WORK TO BE COMPLETED>
Find every line in the records below that contains "toolbar", and copy it.

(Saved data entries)
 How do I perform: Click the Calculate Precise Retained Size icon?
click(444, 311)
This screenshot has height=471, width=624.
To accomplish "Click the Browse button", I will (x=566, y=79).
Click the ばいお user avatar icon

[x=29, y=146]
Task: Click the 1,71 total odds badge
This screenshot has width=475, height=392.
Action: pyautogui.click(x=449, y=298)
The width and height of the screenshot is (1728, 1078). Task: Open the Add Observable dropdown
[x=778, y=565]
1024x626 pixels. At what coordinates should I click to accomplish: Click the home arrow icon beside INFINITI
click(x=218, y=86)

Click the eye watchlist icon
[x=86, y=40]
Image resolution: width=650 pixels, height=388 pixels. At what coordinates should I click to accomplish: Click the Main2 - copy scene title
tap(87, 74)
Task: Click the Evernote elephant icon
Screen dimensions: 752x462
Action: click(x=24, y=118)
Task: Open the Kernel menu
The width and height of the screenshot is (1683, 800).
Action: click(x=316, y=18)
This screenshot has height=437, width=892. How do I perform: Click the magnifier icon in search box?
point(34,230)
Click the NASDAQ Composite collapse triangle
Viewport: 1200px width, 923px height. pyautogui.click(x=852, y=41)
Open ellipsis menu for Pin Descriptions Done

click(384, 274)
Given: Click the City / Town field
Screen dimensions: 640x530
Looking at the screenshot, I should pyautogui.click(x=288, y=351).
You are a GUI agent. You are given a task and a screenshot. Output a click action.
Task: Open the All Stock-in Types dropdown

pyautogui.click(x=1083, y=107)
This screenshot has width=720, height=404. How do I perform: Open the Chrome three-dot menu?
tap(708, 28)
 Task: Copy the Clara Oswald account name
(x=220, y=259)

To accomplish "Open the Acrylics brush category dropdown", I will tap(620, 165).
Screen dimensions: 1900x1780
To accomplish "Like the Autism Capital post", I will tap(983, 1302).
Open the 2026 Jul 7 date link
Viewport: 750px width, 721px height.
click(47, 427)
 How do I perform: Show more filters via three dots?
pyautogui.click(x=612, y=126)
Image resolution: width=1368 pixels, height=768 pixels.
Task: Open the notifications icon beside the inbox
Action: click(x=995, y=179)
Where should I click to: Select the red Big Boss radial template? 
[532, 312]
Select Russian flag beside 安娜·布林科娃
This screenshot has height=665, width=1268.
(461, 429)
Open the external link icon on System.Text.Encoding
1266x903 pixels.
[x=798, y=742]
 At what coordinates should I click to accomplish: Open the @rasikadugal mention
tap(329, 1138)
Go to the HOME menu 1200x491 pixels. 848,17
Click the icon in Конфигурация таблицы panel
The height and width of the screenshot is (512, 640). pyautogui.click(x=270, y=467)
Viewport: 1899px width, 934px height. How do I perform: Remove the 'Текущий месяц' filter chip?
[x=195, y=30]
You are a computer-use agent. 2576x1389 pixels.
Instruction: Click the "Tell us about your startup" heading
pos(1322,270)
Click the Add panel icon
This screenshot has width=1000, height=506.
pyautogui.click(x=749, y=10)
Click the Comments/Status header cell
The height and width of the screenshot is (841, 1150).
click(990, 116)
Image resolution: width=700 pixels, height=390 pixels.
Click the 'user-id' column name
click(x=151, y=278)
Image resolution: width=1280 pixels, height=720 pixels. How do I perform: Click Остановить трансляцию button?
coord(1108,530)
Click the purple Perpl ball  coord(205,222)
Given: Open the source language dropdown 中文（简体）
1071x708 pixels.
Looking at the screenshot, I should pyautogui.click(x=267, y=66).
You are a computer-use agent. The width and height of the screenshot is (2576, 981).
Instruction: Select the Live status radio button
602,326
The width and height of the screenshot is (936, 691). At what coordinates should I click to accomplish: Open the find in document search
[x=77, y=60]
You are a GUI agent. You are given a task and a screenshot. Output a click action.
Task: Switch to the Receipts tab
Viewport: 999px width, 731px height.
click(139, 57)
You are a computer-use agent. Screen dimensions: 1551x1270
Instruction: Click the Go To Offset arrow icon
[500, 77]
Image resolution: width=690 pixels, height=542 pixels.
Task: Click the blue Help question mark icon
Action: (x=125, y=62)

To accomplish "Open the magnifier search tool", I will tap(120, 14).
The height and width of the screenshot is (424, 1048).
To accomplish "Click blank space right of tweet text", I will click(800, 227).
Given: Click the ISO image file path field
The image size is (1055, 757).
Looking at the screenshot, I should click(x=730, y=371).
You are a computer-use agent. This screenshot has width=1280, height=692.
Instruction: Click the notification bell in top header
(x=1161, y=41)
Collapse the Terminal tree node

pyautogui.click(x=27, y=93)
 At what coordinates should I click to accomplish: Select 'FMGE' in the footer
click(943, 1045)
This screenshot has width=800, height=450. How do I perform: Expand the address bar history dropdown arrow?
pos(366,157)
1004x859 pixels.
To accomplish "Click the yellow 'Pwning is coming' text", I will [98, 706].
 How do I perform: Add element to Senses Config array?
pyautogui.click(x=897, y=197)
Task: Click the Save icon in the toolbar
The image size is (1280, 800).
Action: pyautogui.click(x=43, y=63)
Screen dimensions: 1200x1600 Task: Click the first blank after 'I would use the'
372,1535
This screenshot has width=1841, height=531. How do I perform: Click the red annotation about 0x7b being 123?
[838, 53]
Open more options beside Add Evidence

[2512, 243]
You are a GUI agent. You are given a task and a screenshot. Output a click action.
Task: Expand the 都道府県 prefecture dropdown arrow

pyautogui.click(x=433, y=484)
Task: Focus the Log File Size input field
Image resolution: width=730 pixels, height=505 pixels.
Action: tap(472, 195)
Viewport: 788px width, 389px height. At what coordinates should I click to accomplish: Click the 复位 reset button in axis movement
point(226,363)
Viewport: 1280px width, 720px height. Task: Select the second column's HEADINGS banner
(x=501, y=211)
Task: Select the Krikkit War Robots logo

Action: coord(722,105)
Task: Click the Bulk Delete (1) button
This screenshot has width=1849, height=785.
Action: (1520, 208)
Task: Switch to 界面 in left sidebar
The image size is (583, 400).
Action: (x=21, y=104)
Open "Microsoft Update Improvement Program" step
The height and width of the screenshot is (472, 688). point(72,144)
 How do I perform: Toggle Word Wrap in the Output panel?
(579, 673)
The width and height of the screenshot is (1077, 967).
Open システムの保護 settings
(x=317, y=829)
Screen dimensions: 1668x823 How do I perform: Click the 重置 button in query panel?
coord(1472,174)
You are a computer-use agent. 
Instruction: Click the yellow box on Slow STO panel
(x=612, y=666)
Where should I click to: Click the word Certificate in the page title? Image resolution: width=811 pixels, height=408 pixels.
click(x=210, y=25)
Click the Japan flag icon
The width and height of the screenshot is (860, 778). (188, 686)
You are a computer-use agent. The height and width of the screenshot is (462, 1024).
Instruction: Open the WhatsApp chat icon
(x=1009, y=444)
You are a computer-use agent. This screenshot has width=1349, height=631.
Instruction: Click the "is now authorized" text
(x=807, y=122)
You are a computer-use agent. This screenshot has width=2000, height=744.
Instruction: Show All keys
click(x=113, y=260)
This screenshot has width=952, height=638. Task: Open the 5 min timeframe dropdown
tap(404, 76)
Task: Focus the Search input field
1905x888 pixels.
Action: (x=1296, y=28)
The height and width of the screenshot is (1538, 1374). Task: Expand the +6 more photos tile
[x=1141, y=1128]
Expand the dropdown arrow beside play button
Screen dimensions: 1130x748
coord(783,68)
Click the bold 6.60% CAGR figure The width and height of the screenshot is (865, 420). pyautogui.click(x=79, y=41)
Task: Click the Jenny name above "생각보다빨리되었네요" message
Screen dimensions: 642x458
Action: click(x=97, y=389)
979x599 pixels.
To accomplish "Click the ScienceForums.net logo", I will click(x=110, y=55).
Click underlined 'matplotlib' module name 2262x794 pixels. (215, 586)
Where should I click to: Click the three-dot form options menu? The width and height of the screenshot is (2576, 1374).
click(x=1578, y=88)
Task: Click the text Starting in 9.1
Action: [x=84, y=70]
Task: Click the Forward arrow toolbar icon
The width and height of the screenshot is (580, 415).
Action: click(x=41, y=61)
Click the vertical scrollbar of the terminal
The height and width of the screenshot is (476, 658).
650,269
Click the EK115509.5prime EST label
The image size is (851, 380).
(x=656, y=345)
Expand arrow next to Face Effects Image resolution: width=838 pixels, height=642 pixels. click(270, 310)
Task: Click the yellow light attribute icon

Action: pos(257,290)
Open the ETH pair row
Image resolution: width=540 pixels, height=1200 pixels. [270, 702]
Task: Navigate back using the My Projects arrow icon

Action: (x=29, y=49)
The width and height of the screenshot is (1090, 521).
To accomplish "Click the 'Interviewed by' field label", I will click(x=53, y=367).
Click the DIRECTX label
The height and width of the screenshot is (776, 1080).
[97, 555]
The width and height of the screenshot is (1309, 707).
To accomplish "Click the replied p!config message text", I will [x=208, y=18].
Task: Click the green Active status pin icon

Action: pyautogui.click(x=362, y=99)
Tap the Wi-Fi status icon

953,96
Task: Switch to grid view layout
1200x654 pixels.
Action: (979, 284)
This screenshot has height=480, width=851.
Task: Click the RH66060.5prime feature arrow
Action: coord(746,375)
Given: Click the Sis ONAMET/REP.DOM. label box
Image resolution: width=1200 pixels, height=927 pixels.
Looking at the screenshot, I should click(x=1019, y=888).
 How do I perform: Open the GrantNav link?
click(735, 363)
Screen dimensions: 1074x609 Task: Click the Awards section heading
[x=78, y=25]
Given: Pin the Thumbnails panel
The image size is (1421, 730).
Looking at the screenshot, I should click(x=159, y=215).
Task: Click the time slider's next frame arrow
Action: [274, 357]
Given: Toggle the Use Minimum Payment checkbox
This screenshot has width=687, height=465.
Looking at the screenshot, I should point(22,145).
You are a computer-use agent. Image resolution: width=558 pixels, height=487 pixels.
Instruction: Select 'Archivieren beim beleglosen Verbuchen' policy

RESULT OF THE TASK>
Task: Click the Save icon in the toolbar
Task: Click the Forward arrow toolbar icon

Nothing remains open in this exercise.